Wednesday, September 19, 2012

Hank Kozloski's History of Oberlin Avenue Part 2

Here's the rest of the article from the Lorain Journal of April 2, 1989 written by well-known Journal Staff Writer Hank Kozloski about the history of Oberlin Avenue.

Widening Horizons Part 2
Oberlin Avenue grew from farmland into busy commercial center

Lowell Knizell, of the Lorain city engineer's department, observed that the widening has attracted offices, especially professional medical buildings.

The widening project from West 30th Street south to Cooper Foster Park Road was estimated to cost $1.8 million and actually cost $3.4 million. Knizell figures it would cost an estimated $7.75 million to do the project today. Work began on Aug. 7, 1973 and completed Sept. 12, 1975 with final acceptance by the city two months later.

Vlad Nickoloff, former Lorain builder now residing in Key Largo, Fla., recalled how the construction company once forgot to put up barricades and signs after pouring concrete.

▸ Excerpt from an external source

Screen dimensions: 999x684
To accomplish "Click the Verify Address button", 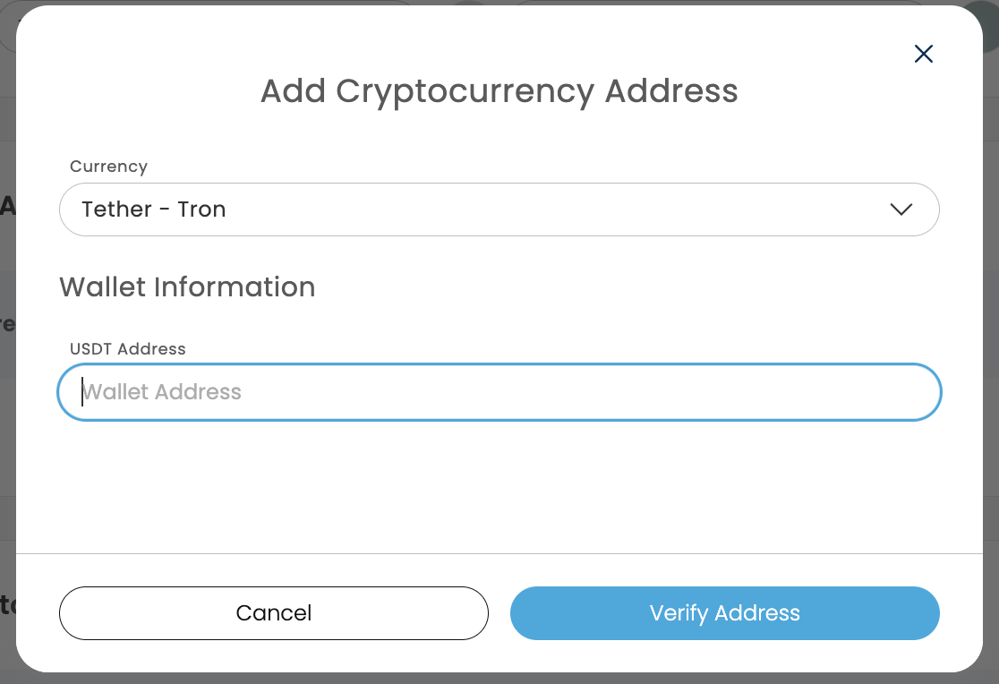I will point(724,613).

"Some lady was shopping at Jay Jursinski's Food Market," Nickoloff said. "She wasn't paying attention when she pulled out of the parking lot and drove right into the wet concrete."

1956 Willow Hardware ad
Before construction began, Oberlin Avenue was best known south of Meister Road for the Neuman dairy farm, woodlands, the site where the Barnum and Bailey Circus pitched its tents, and at the far south end, a well-known night spot known as Old Stone Villa, which today has become TNT Antiques. In between, of course, was Airport Tavern.

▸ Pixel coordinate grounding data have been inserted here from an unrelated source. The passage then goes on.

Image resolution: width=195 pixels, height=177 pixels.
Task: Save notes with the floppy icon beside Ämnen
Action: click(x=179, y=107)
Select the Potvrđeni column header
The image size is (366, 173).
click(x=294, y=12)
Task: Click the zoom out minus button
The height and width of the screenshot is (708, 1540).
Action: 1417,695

Before Lorain Plaza was developed in the 1960s to anchor Oberlin Avenue at Meister Road, it was the southwest corner of Oberlin and Meister that set the pace. It began when Steve Navalinsky built Willow Hardware.

Robert Whalen saw the business possibilities and built Whalen's Pharmacy followed by Jay's Food Market, a business Jay Jursinski later moved further south. That would become Meyer Goldberg's Supermarket, then Gray Drugs and, today, Rite Aid Drugs. In quick order, other businesses appeared on Oberlin Avenue, first Lezber Floors, then Bob Nagy's Plastering.

Dom Rebman, owner of Rebman Recreation Inc. bowling alleys at the southern extreme of Oberlin Avenue, remembers the days long before developers began turning lush farmland along Oberlin Avenue into valuable apartment complexes.

1962 Reman's ad
"When I was a kid my dad was in the meat packing and grocery store business," he said. "He would bring me out here (where the bowling alleys are now located) to the farms to pick up livestock. It was a gravel road then.

His father later bought some of that farmland and built the bowling alleys. It was 24 lanes then. Today, with 48 lanes, it's the largest bowling establishment in Lorain County.

Knizell said he expects Oberlin Avenue to be almost "totally commercial within 10 years" even though a considerable portion of property is still zoned residential.

"The only request we have for rezoning now is from a doctor (Dr. Alexander Boye-Doe, presently at 2100 Reid Ave., Lorain) who wants to build his new medical offices on the west side of Oberlin Avenue just south of Westwood Drive," Knizell said. "Before the year is over, however, I expect many more rezoning requests."

Oberlin Avenue at its southern end never did go completely commercial, despite the 1989 article's prediction.

The ubiquitous 'dollar stores' seem to be the only national chains interested in Lorain, and the Family Dollar in the old Meyer Goldberg's store and the newer Dollar General further south on Oberlin Avenue seem to bear out that point.

Hopefully the long overdue repaving of Oberlin Avenue will give that main north-south corridor of Lorain a much-needed shot in the arm.